BEGIN PROVIDED ENTRIES
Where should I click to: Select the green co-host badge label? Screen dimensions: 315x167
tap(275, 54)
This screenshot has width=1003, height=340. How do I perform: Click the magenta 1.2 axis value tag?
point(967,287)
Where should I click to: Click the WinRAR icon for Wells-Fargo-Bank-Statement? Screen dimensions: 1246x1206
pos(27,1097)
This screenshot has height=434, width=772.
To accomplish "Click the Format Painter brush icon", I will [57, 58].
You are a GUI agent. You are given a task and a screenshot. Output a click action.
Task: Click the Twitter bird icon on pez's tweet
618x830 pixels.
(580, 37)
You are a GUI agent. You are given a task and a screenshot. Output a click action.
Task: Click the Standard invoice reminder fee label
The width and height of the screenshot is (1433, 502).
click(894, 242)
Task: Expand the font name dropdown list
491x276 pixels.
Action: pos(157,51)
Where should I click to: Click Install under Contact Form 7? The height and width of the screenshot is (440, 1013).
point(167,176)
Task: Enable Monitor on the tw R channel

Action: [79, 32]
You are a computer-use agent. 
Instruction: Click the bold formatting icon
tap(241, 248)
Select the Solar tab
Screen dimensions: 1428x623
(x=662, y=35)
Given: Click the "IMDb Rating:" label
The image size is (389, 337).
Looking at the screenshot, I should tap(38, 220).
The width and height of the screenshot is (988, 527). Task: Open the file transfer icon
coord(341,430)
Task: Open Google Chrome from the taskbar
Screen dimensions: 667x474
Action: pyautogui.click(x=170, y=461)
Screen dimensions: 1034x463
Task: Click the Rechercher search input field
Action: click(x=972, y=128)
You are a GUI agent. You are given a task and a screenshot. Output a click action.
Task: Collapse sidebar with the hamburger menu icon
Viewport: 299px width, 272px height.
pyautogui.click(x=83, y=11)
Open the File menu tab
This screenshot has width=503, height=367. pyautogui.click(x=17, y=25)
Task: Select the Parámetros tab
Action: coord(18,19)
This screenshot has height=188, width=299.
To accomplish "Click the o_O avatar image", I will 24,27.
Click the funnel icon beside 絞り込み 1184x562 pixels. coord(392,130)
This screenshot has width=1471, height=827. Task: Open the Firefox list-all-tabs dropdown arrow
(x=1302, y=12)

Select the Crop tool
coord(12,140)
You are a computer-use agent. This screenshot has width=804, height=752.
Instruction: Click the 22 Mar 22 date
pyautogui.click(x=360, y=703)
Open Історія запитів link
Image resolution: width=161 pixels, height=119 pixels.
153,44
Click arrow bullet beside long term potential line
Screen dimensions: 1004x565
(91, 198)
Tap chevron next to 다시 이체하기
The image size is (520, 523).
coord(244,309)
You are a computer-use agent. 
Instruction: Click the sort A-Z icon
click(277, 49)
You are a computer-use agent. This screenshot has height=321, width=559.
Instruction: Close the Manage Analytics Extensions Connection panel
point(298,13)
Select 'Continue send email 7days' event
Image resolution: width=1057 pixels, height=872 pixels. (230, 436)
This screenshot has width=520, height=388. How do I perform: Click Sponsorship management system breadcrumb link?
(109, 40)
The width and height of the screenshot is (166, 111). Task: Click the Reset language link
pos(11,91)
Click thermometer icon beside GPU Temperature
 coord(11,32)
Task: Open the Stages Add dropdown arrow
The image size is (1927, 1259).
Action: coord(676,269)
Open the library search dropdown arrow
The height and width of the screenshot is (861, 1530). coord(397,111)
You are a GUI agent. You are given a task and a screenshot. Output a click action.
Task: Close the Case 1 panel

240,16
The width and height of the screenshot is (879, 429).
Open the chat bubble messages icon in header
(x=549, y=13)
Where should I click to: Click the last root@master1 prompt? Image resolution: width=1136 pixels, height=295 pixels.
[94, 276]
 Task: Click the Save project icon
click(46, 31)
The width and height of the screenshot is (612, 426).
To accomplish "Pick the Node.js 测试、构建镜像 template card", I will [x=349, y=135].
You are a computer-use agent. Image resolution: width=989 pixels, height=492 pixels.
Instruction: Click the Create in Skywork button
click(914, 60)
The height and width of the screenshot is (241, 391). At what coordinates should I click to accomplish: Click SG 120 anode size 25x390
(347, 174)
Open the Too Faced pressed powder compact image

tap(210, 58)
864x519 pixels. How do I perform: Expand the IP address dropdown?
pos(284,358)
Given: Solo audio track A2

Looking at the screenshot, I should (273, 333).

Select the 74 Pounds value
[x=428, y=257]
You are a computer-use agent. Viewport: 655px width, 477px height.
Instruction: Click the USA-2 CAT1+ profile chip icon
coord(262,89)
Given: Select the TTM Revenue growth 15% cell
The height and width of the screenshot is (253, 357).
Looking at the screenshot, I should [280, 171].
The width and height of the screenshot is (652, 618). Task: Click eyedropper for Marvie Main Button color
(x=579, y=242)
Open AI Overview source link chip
END PROVIDED ENTRIES
▸ WHAT NEEDS TO BE DONE
Return each line above that contains the word "chip", copied in full.

▸ EXERCISE ANSWER
Instruction: Click the USA-2 CAT1+ profile chip icon
Open AI Overview source link chip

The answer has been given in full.